12/07/2019 reseauinternational.net  15 min #159051

Une guerre avec l'Iran se profile-t-elle à l'horizon ?

Que fera l'Europe, joindre les hooligans étasuniens ou respecter ses engagements envers l'Iran?

Par Elijah J. Magnier:  @ejmalrai

Traduction : Daniel G.

Depuis la prise de pouvoir par la Révolution iranienne en 1979, le monde se dresse contre l'Iran parce qu'elle est une « République islamique » qui refuse de reconnaître la domination des USA sur le Moyen-Orient et le reste du monde et de s'y plier. J'évoque le monde parce qu'après cette révolution, il y a eu a pérestroïka russe et la chute de l'empire soviétique, une superpuissance qui faisait contrepoids aux USA. L'Iran met aussi à mal les ventes d'armes étasuniennes au Moyen-Orient (nonobstant le montant exubérant investi par les pays du Moyen-Orient dont les dirigeants envisagent une taxe de protection pour les États-Unis plutôt qu'une nécessité), fixe de nouvelles règles d'engagement inédites et sabote les plans des USA visant à créer un « nouveau Moyen-Orient ». L'Iran compromet aussi les plans de sécurité et d'expansion d'Israël, le principal allié des USA dans la région. Malgré le fait que de nombreux spécialistes, responsables politiques (ayant la double nationalité) et érudits en Occident possèdent une vaste connaissance de l'Iran, les décideurs sont incapables de trouver la bonne politique et les mots qu'il faut pour amener l'Iran à la table de négociation.

Otages américains

Les sanctions contre l'Iran ne datent pas d'hier. La « République islamique » a pris la tête du pays il y a 40 ans et les Iraniens vivent sous des sanctions depuis. Le président Carter a interdit les exportations de pétrole iranien, a gelé 12 milliards de dollars de comptes bancaires iraniens et a interdit les échanges commerciaux avec l'Iran et les voyages dans ce pays en 1980. Le président Reagan a déclaré que l'Iran était un État appuyant le terrorisme, s'est opposé aux prêts internationaux, a autorisé les escortes navales de navires dans le golfe Persique et a imposé un embargo contre les importations iraniennes.

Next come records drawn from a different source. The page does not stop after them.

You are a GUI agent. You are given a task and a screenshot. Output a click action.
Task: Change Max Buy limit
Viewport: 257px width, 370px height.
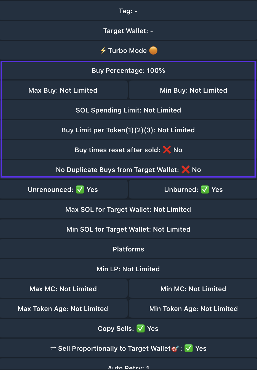[x=63, y=90]
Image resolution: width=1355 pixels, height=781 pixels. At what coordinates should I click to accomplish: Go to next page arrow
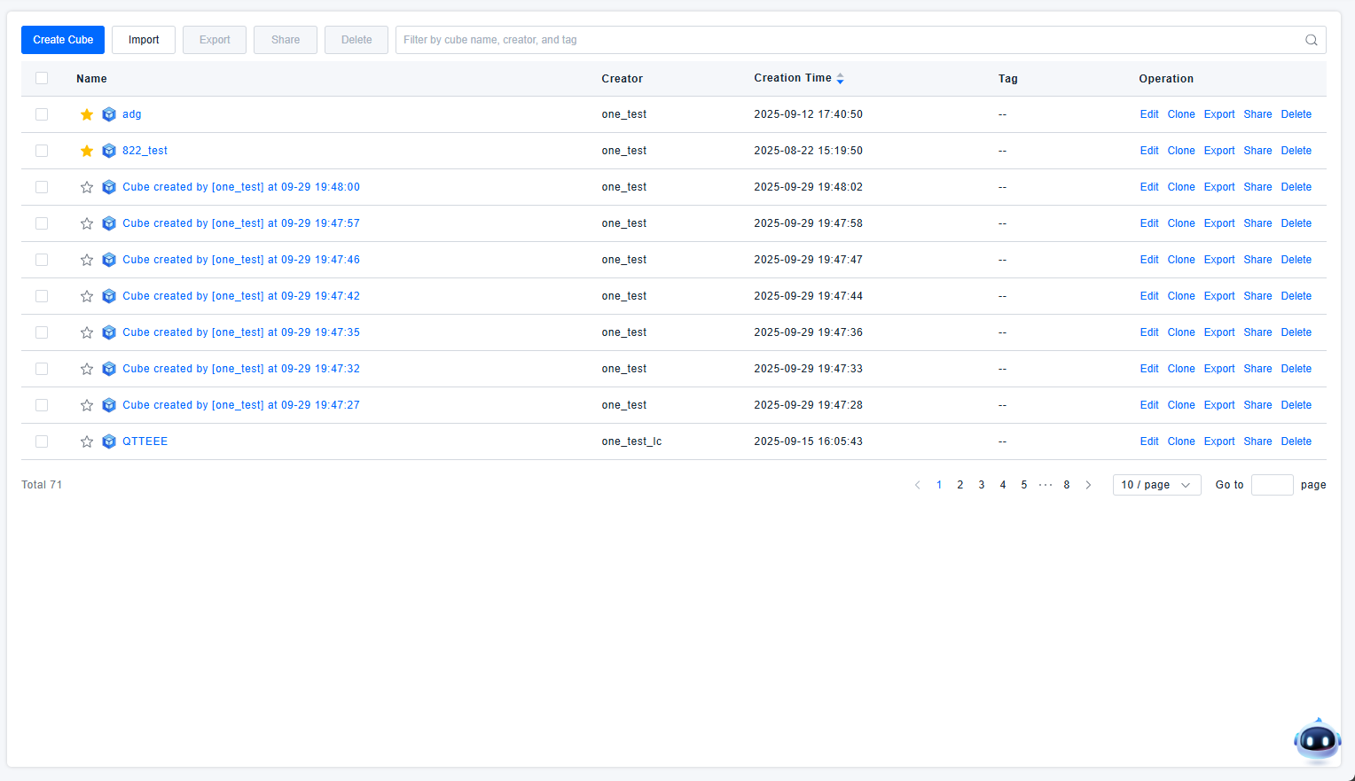pyautogui.click(x=1088, y=485)
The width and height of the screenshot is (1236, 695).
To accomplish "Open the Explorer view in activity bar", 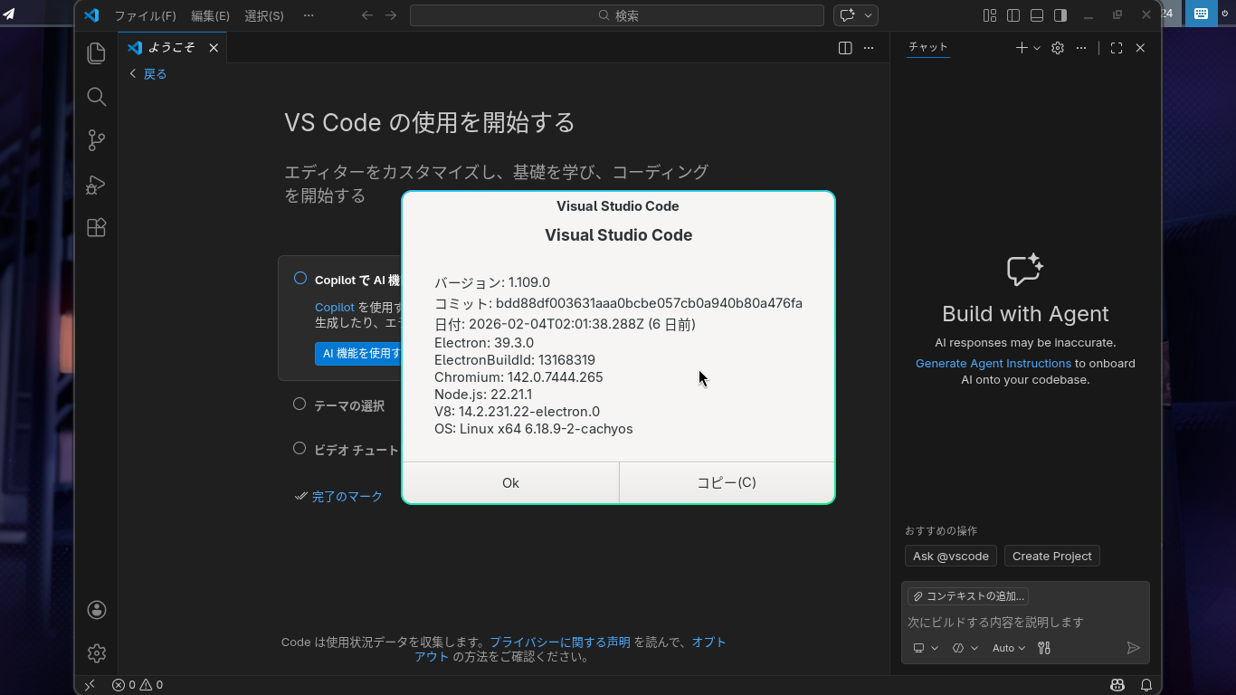I will point(97,53).
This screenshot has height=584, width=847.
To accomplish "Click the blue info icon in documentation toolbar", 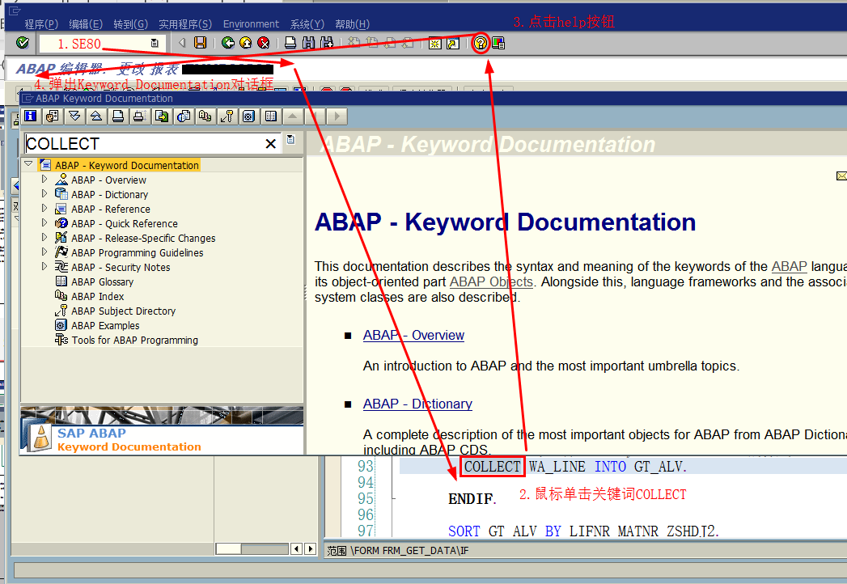I will click(31, 116).
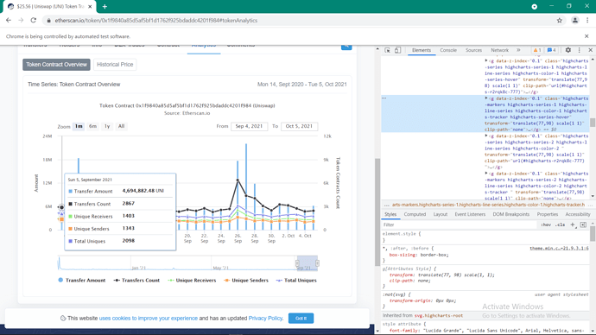Expand the highcharts-series-2 g element
Image resolution: width=596 pixels, height=335 pixels.
(486, 136)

Le président Clinton (décret 12959) a élargi le régime des sanctions et a interdit toute forme d'investissement et de participation étasuniennes dans l'industrie pétrolière iranienne. Le président George W. Bush a gelé les avoirs des particuliers, des groupes, des entités étrangères et des entreprises faisant affaire avec l'Iran ou qui le soutenaient. Le président Obama a interdit les produits alimentaires et les tapis iraniens, a imposé des sanctions contre le Corps des gardiens de la Révolution iranienne et a mis fin aux échanges avec les institutions financières faisant affaire avec la banque centrale de l'Iran.

Malgré toutes ces sanctions, on dit que le guide de la Révolution gère des actifs valant des  dizaines de milliards de dollars. Sayyed Ali Khamenei a puisé récemment dans le fonds de développement national quatre milliards de dollars pour le développement des capacités de missiles. En réelle situation de crise, l'Iran peut survivre en vendant une partie de son pétrole à des  pays qui  rejettent les sanctions unilatérales des USA, en  passant en contrebande des centaines de milliers de barils de pétrole par jour sur le «  marché gris » afin  d'augmenter ses exportations pétrolières.

Ces sanctions qui perdurent ont des effets néfastes sur la société iranienne, sans toutefois affecter le  régime en soi. De plus, l'Iran a pris l'initiative de soutenir la « lutte noble de tous les opprimés » et rejette toute forme de domination impérialiste. Sa  constitution (articles 3, 152 et 154) appelle à l'élimination complète de l'impérialisme et de l'influence étrangère sur l'Iran. Les limites et les objectifs des dirigeants iraniens sont clairs.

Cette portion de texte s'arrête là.